What you are asked to do:
Only the lines below from the one that holds "The image size is (889, 500)." through the one that holds "Image resolution: width=1600" should appear in the answer, copied exactly, end lines included and pictures omitted.

Data listing:
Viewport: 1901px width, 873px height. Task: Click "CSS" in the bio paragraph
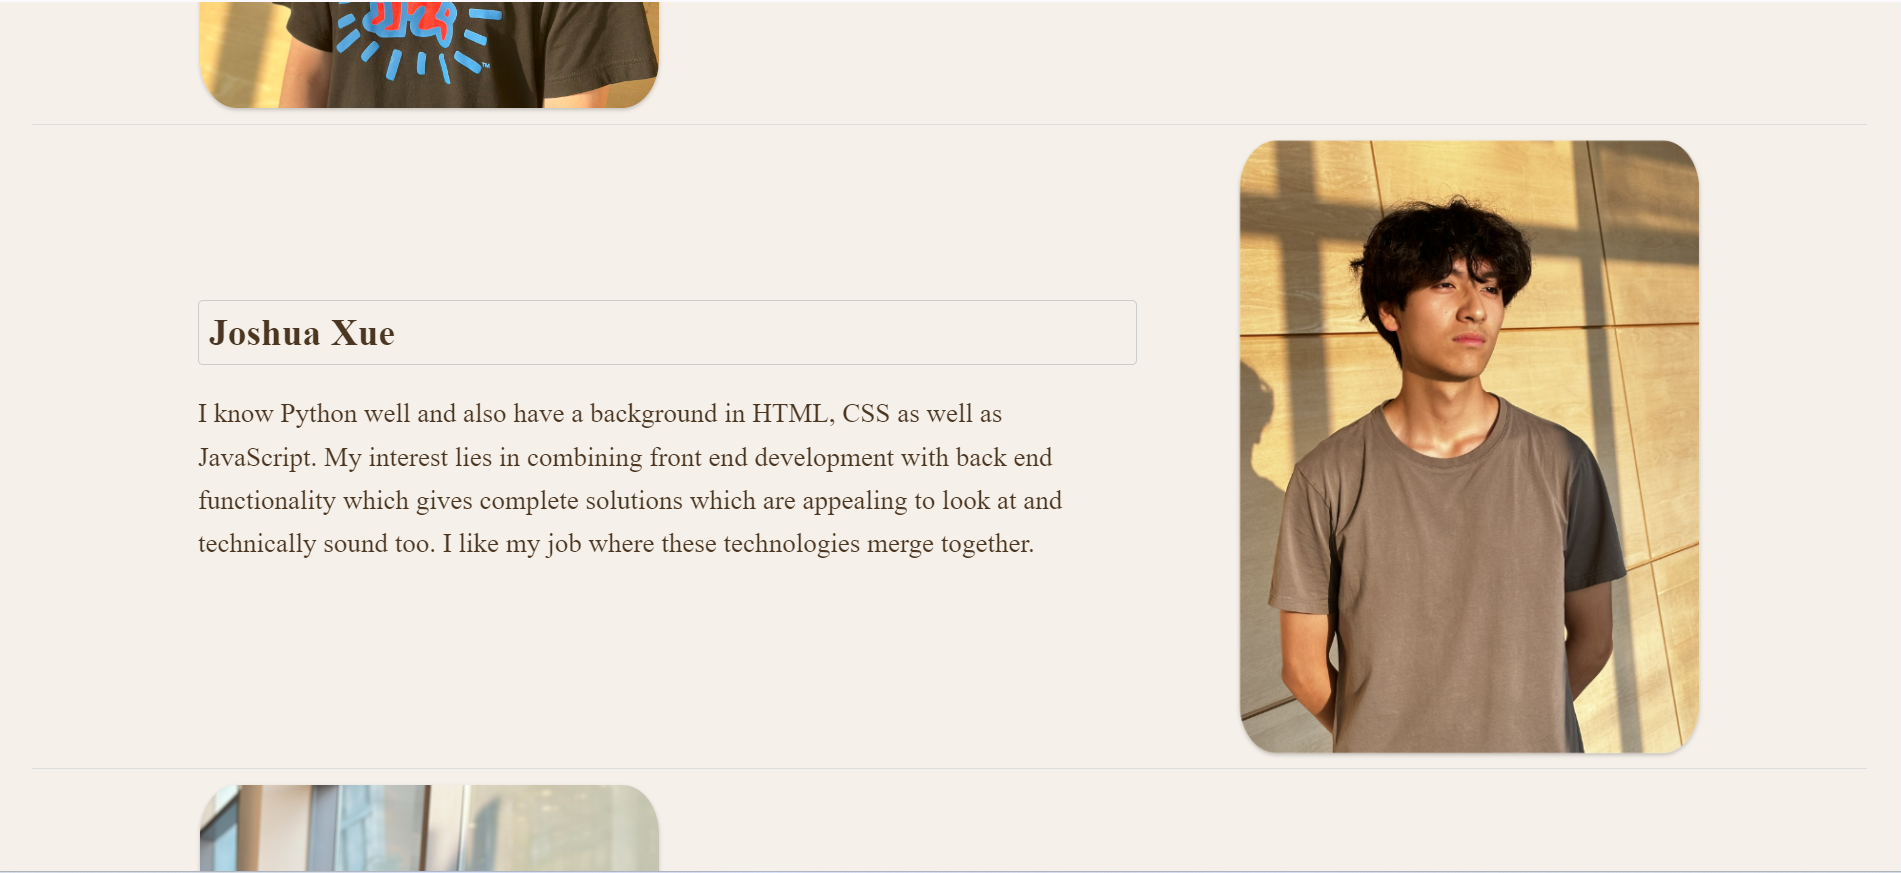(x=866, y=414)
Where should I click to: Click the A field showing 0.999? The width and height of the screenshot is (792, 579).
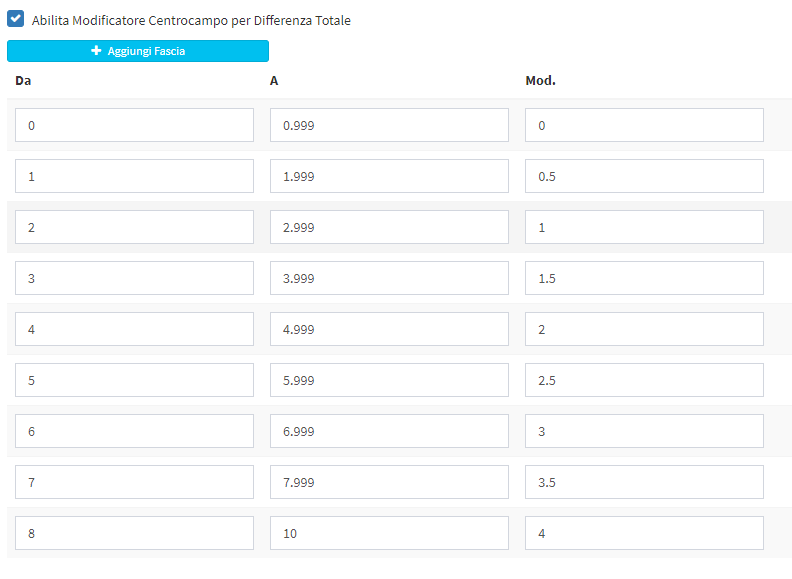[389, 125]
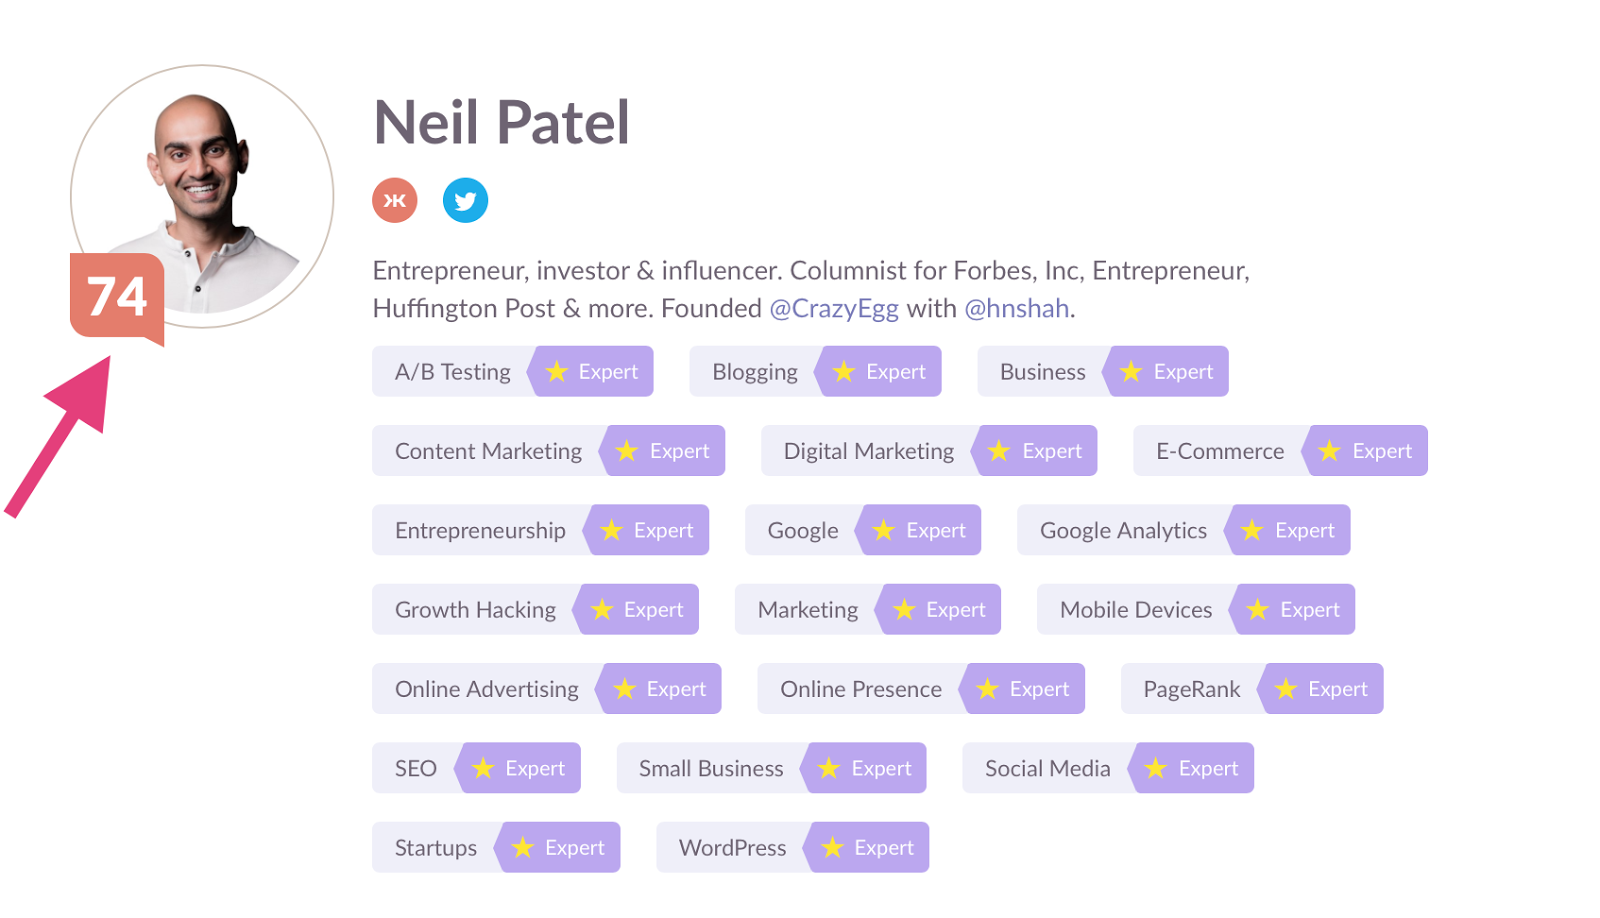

* * *

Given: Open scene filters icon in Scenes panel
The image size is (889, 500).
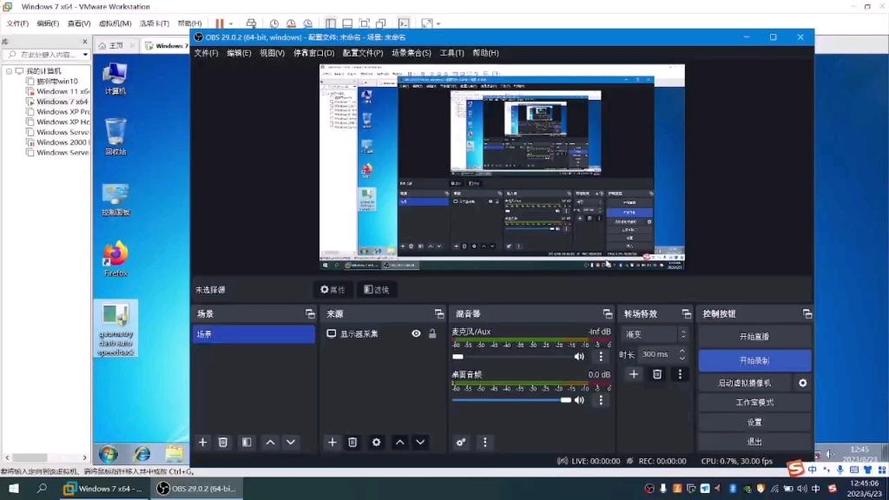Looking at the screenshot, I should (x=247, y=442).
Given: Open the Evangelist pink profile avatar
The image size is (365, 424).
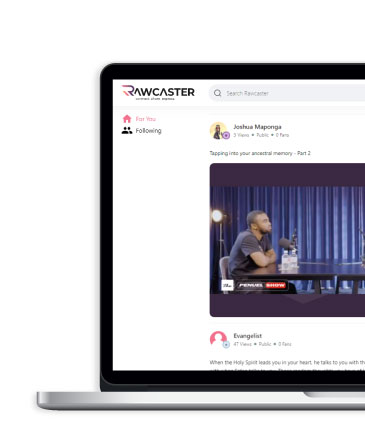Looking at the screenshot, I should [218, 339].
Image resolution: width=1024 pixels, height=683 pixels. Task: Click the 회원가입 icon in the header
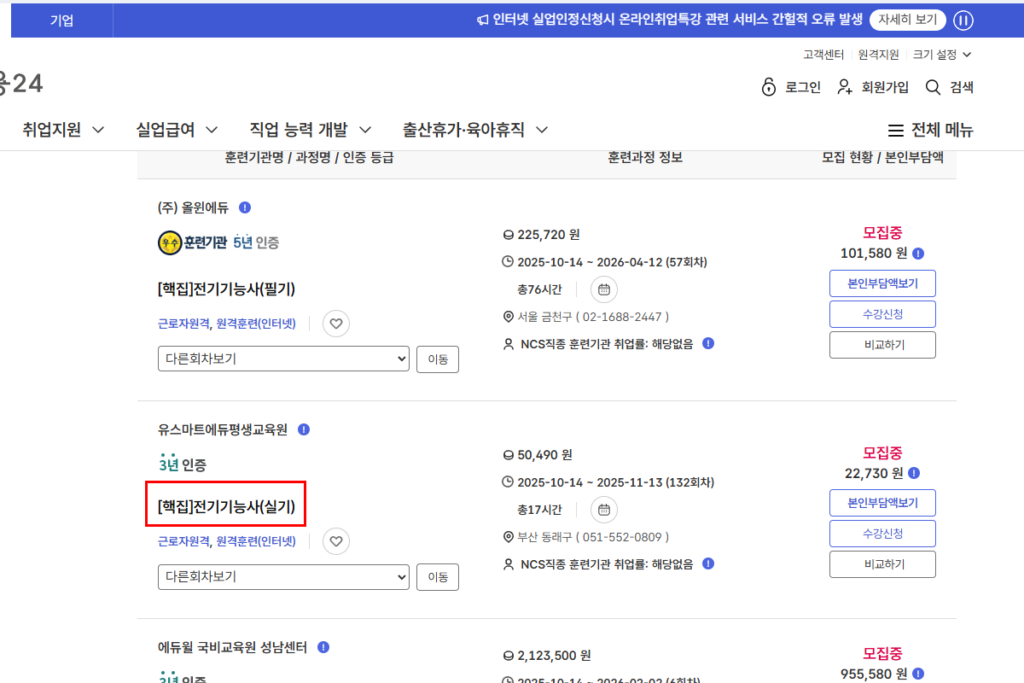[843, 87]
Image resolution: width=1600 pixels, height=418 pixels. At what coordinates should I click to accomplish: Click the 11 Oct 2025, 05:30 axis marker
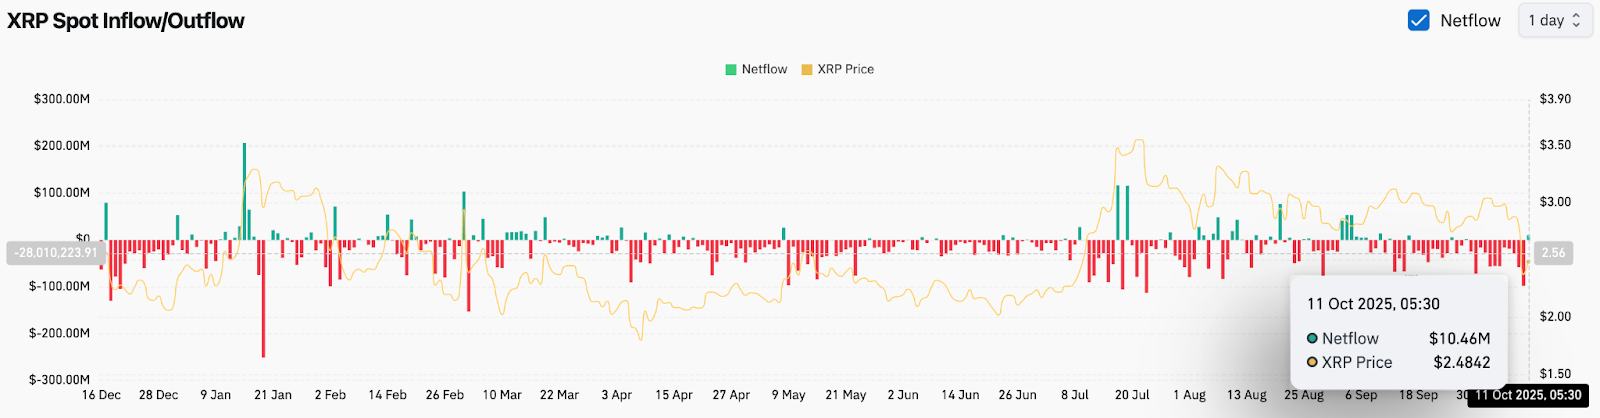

Problem solution:
The image size is (889, 500).
Looking at the screenshot, I should (x=247, y=442).
Given: Open the Evangelist pink profile avatar
The image size is (365, 424).
Looking at the screenshot, I should [218, 339].
Image resolution: width=1024 pixels, height=683 pixels. Task: Click the 회원가입 icon in the header
[843, 87]
Image resolution: width=1600 pixels, height=418 pixels. At what coordinates should I click to accomplish: Click the 11 Oct 2025, 05:30 axis marker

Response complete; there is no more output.